Perchè studiare la natura

"Noi dobbiamo ai bambini una riparazione più che una lezione. Dobbiamo guarire le ferite inconsce, le malattie spirituali, che già si trovano in questi piccoli graziosi figli dei prigionieri dell’ambiente artefatto”. Perciò, l’educazione nella scuola deve dare al bambino “motivi di attività, e insieme conoscenze che lo interessino” perché “Il bambino, che è il più grande osservatore spontaneo della natura, ha indubbiamente bisogno di avere a sua disposizione un materiale su cui agire                                                                             (Maria Montessori)

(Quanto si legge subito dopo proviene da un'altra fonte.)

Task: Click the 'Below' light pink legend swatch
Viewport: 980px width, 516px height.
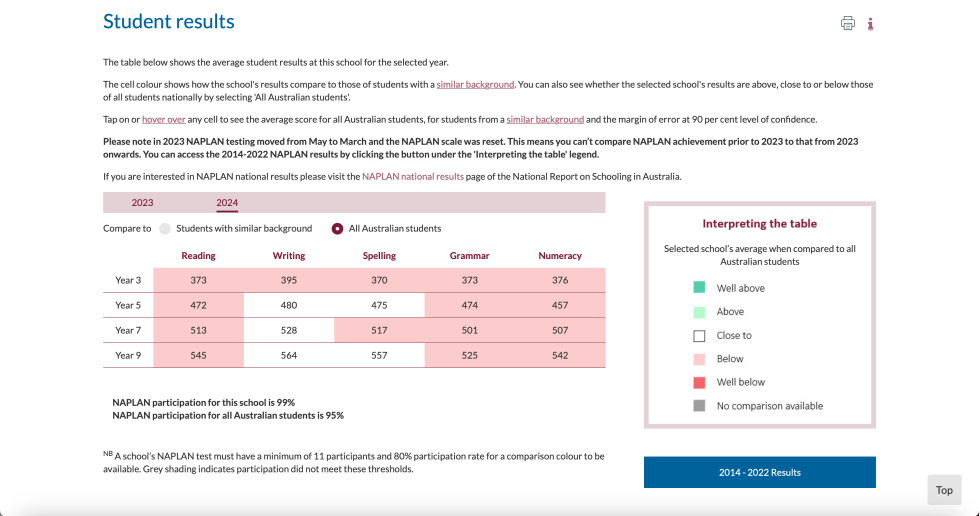Action: pos(699,359)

Nel 1909, con "Il metodo della Pedagogia Scientifica", Maria Montessori precisa che "il sentimento della natura cresce con l'esercizio come ogni altra cosa; e non è certo trasfuso da noi con qualche descrizione od esortazione  fatta pedantescamente dinanzi ad un bimbo inerte ed annoiato chiuso tra mura, e abituato a vedere o sentire che la crudeltà verso gli animali è una necessità della vita. Sono le esperienze che lo colpiscono. Dargli motivi di attività, e insieme conoscenze che lo interessino: è qui, come in ogni altro ramo, la possibilità dell'educazione scolastica. Il bambino, che è il più grande osservatore spontaneo della natura, ha indubbiamente bisogno di avere a sua disposizione un materiale su cui agire. Perciò si può organizzare un servizio attivo di cura alle piante e specialmente agli animali".
Il giardino possiede una storia interessante sul piano simbolico. Esso è "genius loci" per eccellenza in quanto una sensibilità per il bene ambientale si costruisce in ognuno di noi all'inizio della nostra infanzia e della nostra storia di vita, e diventa poi luogo magico e mitico che si innesta nel nostro patrimonio mentale. Ciascuno di noi, infatti, ricorda nella propria esistenza, un giardino che diventa significativo perché in esso esistono sottili forme di richiamo al nostro mondo infantile, corrispondenze e sintonie tra oggetto esterno e ciò che si costruisce dentro di noi.
I giardini abitano la nostra storia e permeano la nostra esistenza.

Le attività che stiamo svolgendo

Nei pressi del noce, ispiratore del titolo al giornalino scolastico "All'ombra del noce", è stato creato uno spazio per la coltivazione e lo studio di alcune piante aromatiche ed officinali. Si possono ammirare la salvia, il timo, la lavanda, il rosmarino, la melissa, l'ortica ed il mirto.